No one presumes to claim that either the laws or the brehons were perfect. They would indeed have been wonderful, and out of place in this world, had they been perfect. It is very easy to point out imperfections in both. The laws were in many respects painfully restrictive, in many crude and seriously defective according to our conceptions. But why should we expect the Brehon Laws, any more than other leges barbarorum with which they may be classed, to suit modern conceptions or to be adaptable to the complex texture of the modern world? They were never intended for that. If they suited ancient conceptions they fulfilled the object of their institution. That they did this to as large an extent as any other laws, past or present, is sufficiently established by the enormous length of time during which they continued in force, and in force, remember, by the will of the people. In considering them it should be borne in mind throughout, but especially when any startling feature is met with, that it is not with modern laws they ought to be compared, but with those of their own time. This test they bear well, so far as it can be applied; and from such a comparison we have no occasion to shrink.

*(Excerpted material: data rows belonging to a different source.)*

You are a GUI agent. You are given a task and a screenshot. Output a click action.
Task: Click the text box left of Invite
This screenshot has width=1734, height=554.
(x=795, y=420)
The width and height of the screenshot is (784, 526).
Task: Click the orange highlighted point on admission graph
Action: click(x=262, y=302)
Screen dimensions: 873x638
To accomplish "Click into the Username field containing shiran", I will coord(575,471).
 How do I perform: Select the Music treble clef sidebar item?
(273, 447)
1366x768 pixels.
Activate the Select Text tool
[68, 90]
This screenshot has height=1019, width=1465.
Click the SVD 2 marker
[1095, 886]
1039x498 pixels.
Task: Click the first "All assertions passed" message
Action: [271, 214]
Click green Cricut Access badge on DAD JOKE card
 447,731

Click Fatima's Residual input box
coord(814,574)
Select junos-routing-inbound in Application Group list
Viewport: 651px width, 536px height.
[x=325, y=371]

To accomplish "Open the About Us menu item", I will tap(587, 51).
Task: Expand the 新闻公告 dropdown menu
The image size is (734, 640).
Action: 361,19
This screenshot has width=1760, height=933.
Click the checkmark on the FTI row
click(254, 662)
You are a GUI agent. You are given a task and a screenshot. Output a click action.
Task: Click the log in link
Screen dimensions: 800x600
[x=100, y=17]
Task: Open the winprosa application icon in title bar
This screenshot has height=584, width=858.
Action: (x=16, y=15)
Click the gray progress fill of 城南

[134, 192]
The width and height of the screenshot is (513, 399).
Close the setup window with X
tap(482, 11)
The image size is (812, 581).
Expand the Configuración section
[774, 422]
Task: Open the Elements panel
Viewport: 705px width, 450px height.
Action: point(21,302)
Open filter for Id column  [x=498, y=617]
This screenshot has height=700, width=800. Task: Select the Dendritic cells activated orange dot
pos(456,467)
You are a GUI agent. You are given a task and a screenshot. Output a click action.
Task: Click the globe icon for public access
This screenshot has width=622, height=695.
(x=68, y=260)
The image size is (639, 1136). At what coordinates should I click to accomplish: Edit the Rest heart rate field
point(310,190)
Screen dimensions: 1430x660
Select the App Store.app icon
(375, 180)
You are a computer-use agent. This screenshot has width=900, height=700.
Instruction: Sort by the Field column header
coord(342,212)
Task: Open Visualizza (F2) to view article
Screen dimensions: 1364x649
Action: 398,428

But the fact is that few modern nations possess material sufficiently old for instituting this comparison, and what they do possess of ancient date is mainly concerned with crimes. To be sure, the Irish laws ought to have been gradually adapted to the changed conditions of the people. But then they would have lost in the process that archaic character in which their chief interest now lies. Even now, tried by our modern consciences and searched by our modern lights, they afford sufficient evidence that all perfection is not modern. Side by side with the crude, and equally archaic with it, are some principles which modern legislators might adopt with advantage. The desire just now so prevalent to found courts of arbitration and conciliation is the best practical tribute that could be paid to the wisdom of our ancestors, as shown in the consensual character of the brehon's jurisdiction. Every competent and impartial reader of these laws will admit that their merits far outnumber their defects, that they were animated by a spirit of justice and a desire to secure fair dealing, especially to those who needed that security, and that they were highly creditable as an attempt to harmonise conflicting rights. These must always be important objects of law; and that they should be attained in each age and country in its own way is the important thing, not the manner of their attainment. The development of legal ideas was not uniform in Ireland. It never has been uniform anywhere.